6.A lateral approach from the side and under the arm may be faster and safer given body-armor configuration and the ability to reassess. This would be performed at the intercostal space at the axillary (mid-side) line. Use the same technique as you would for the second intercostal space.

HEAT INJURIES

Heat injuries are disabling to varying degrees and can be fatal. They occur when water and salt lost in sweat are not replaced. Heat injuries are especially liable to occur in individuals who are not acclimatized (accustomed) to the heat, are overweight, have fevers (sunburn, infection, or reaction to immunizations), or are already dehydrated (have insufficient water in their bodies) because of diarrhea, alcohol consumption, or simply not having drunk enough water.

Sweating

The evaporation of sweat is the only way the body can cool itself when the temperature is above 95 degrees Fahrenheit. Evaporation is less efficient and more water intake is required in the humid jungle than in the dry desert. Soldiers working hard in the heat can lose and need to replace more than 3 gallons of water and salt.

Water.
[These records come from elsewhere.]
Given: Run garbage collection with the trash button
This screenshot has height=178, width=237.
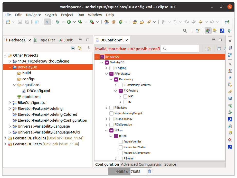Looking at the screenshot, I should pyautogui.click(x=149, y=171).
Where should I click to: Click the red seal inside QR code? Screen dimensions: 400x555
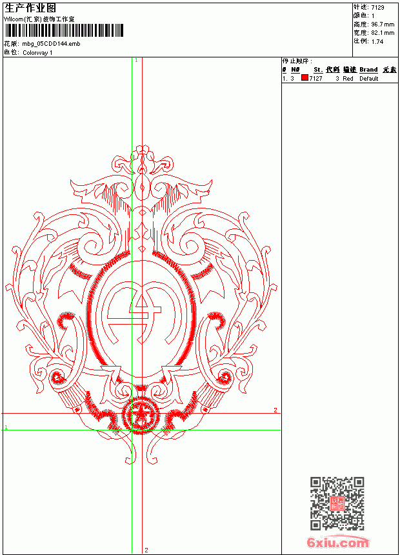(337, 503)
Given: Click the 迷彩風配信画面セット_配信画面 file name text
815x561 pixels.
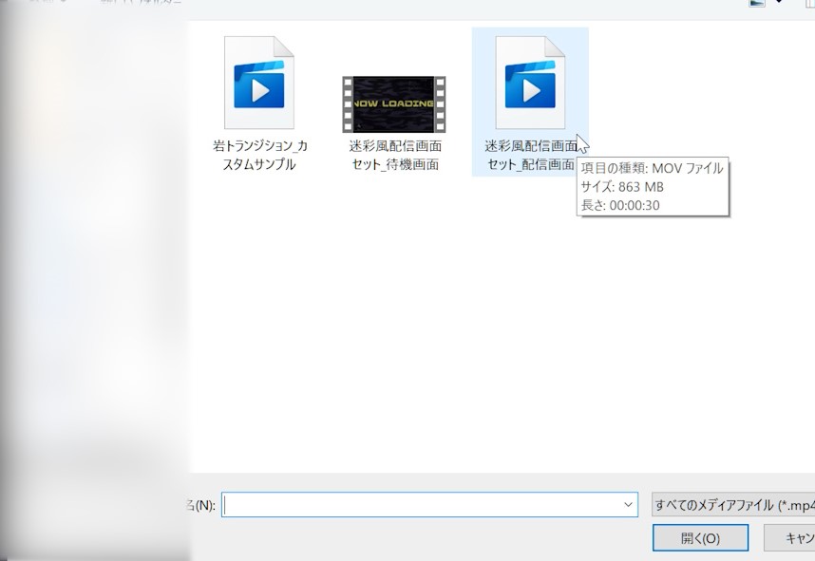Looking at the screenshot, I should pyautogui.click(x=529, y=155).
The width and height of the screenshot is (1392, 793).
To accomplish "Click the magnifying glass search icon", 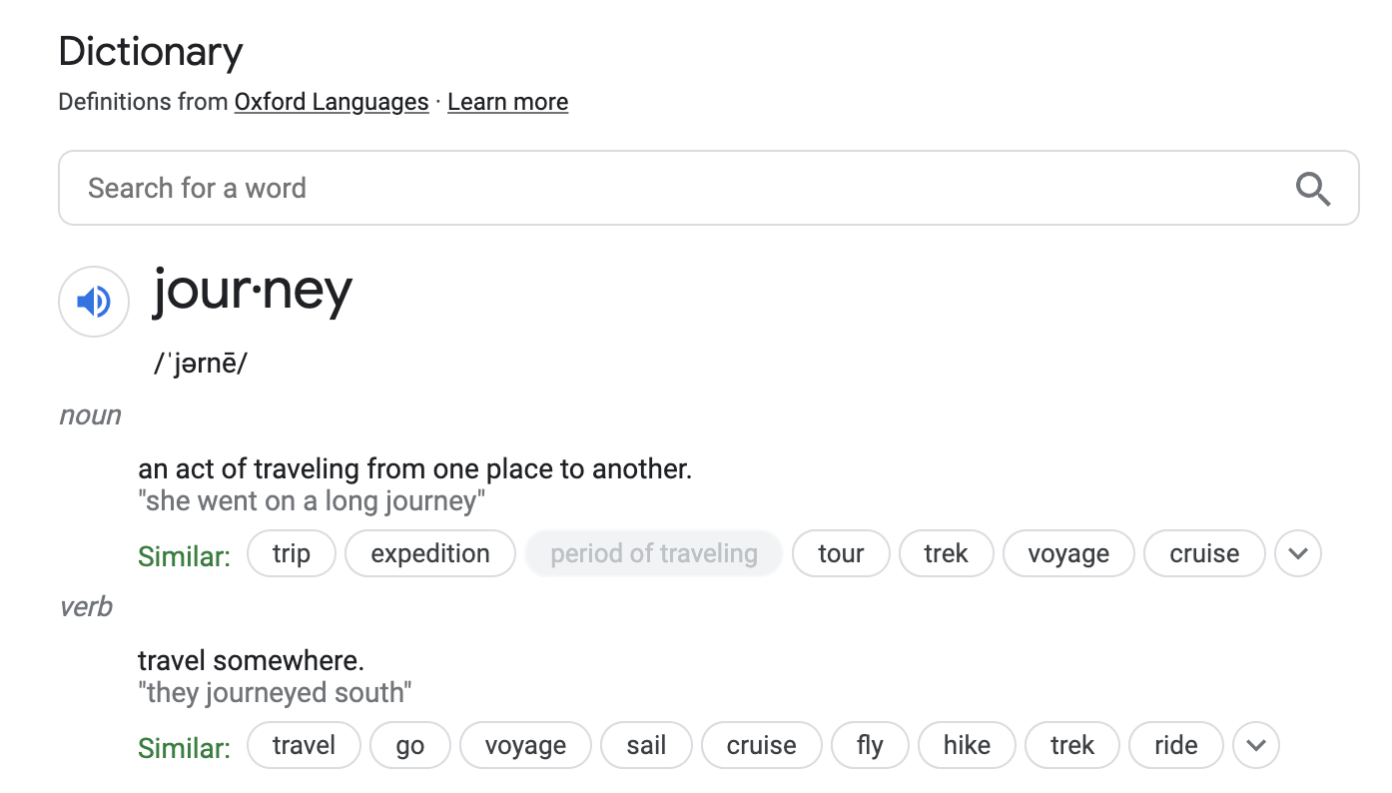I will pyautogui.click(x=1312, y=188).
It’s best to replace water as it is lost—soldiers should drink when thirsty. There is no benefit in withholding water until later. It is impossible to train soldiers to get by on less water than the amount required to replace that lost in sweat. Water requirements can be reduced only if sweating is reduced by working during the cooler hours of evening, night, and early morning.

Salt. Extra salt is required when soldiers are sweating heavily. Salt tablets should not be used to prevent heat injury, however. Usually eating field rations or liberal salting of the garrison diet provides enough salt to replace what is lost.